The walk back up to the tenth floor is as long as it has ever been, but I'm used to it by now. It may not give me six pack abs, but I'll bet I can outrun anyone who might try to make a meal of me.

My hallway was even darker than Max's. I think in the entire length there might be all of two lights that still work. And time will solve that omission, because the landlord certainly won't be falling over himself to clean up this floor anytime soon.

No real reason to put a lock on my door, nothing to take anyway. I kicked it open, the hinges screeched but decided to hold just this one more time.

The place had the sczuzzyness that only countless owners and not a single cleaning can grow. Like the rest of the building, the walls had been white once, the key word being 'once'. Now they're more of a dark gray working their way towards a splotched black, like it was a race with the ugliest wall winning.

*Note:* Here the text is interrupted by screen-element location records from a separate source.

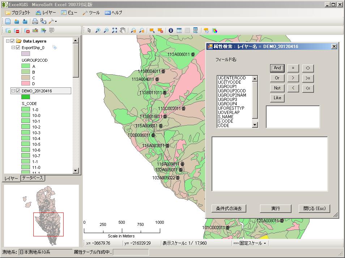Viewport: 345px width, 258px height.
Task: Open the レイヤー menu
Action: tap(46, 13)
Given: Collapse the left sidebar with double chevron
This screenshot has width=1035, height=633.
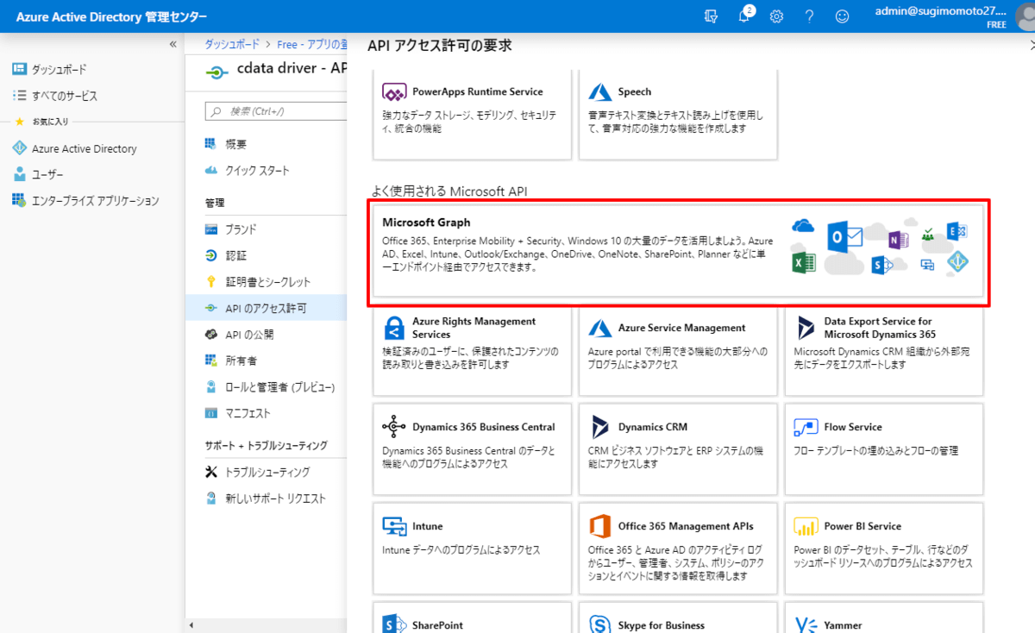Looking at the screenshot, I should pos(173,44).
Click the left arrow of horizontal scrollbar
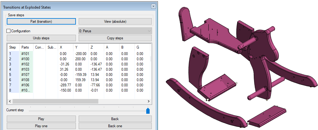This screenshot has height=130, width=318. tap(10, 101)
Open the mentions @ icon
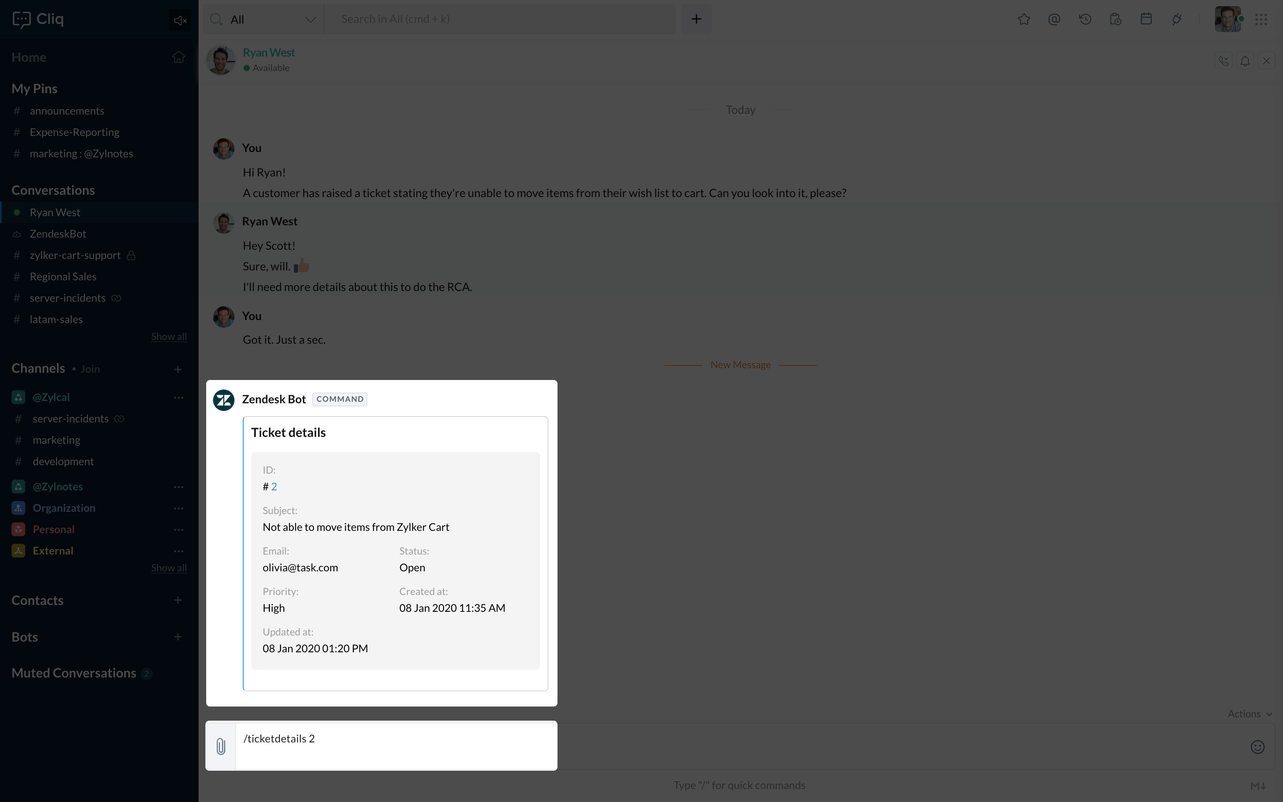Viewport: 1283px width, 802px height. point(1054,20)
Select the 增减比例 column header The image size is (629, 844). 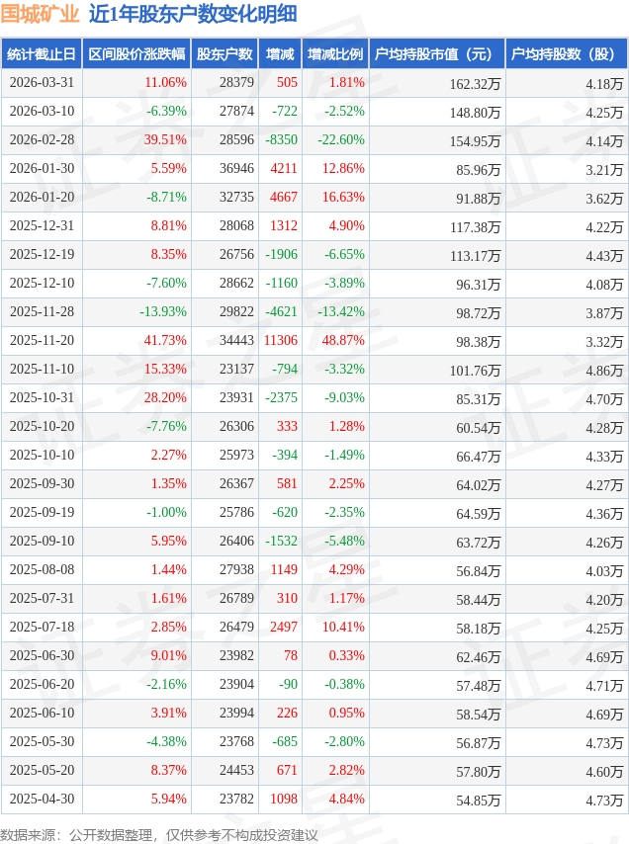(334, 54)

I peeled the jacket off my still damp fur. Drat, I should have cleaned it while I was still downstairs. A small miracle, my sink is actually working today. Plugging it with a wad of old paper is the best I can do, the stopper was lost long before I got here. A soak in cold water overnight is all my jacket going to get, with any luck they won't hassle me over it too much in the morning.

Back past the desk with my journal still on it. The closest thing I've got to a bed are a few not quite dirty blankets on an old mattress, forming a nest of sorts. Good thing it doesn't get too cold around here, a fur coat will only go so far.

My life in a nutshell, it's a Sunday evening at 8:30 and I'm already in bed. I'm awesome.